• INFORMATION GIVEN:
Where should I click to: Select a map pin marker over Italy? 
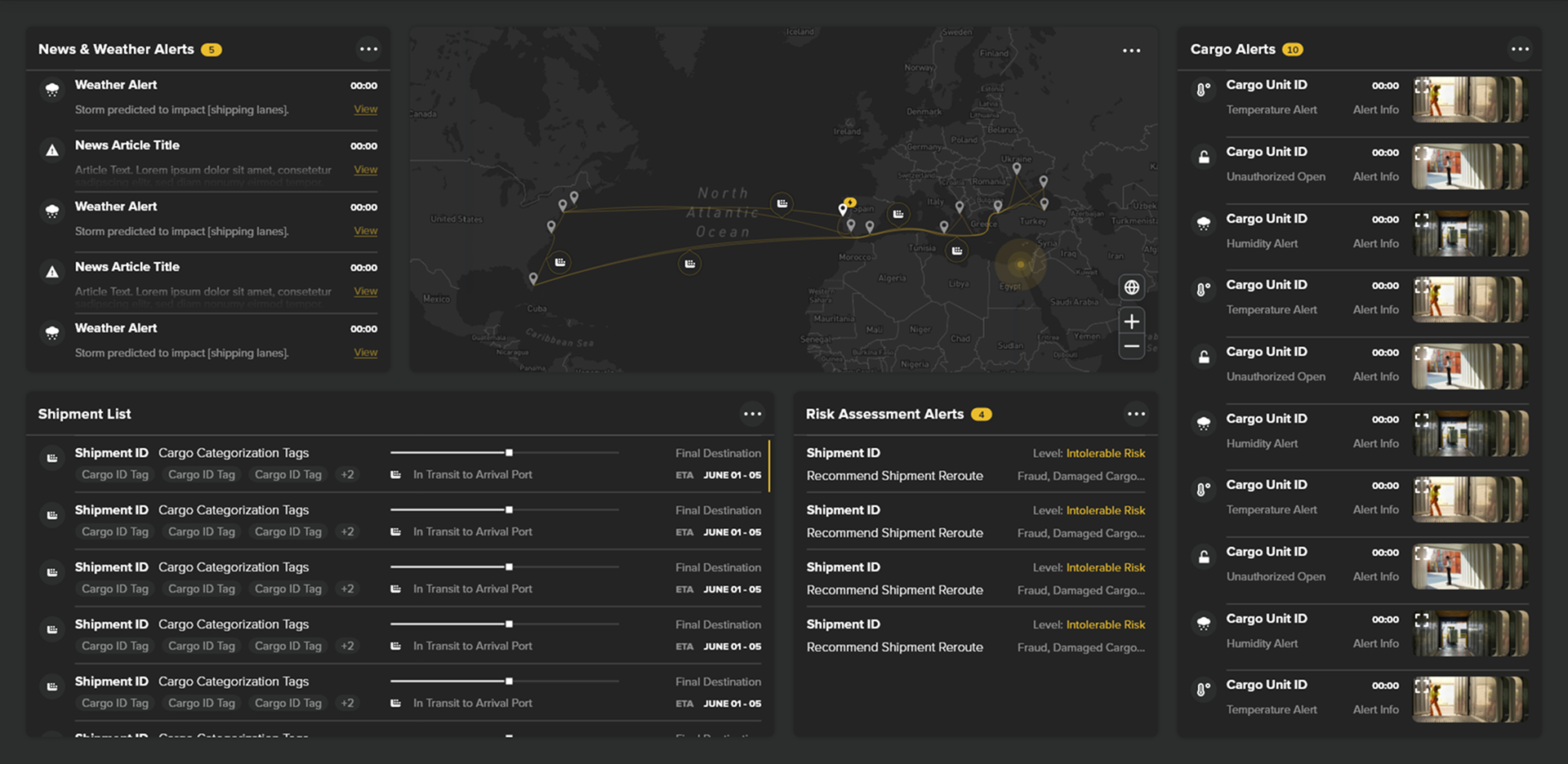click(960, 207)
==
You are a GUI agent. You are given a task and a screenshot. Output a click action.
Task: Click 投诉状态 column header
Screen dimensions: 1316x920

• EXERCISE BRIEF: Retype only this portion of the data above: the line containing "Task: Click 投诉状态 column header", the line containing "Screen dimensions: 1316x920", and all lines between them, exactly.

• SOLUTION BELOW:
Task: Click 投诉状态 column header
Screen dimensions: 1316x920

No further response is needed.